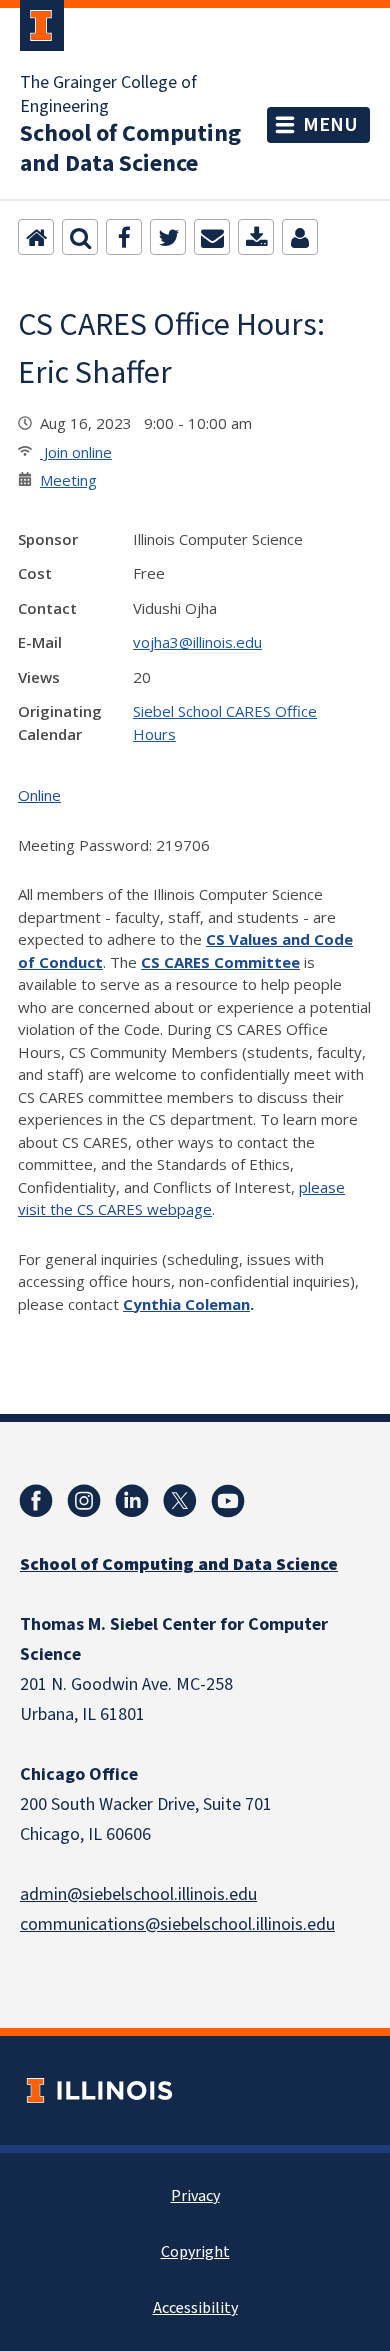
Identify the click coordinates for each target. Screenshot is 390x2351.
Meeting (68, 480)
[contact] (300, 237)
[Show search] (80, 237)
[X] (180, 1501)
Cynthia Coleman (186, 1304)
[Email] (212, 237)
^^^^^^^^
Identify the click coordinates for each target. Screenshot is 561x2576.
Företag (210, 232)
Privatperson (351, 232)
^^^^^^^^
■ Work item:
Counting only lines that hold "each", state how many appear in the records, and give nothing but the number.

■ Problem solution:
2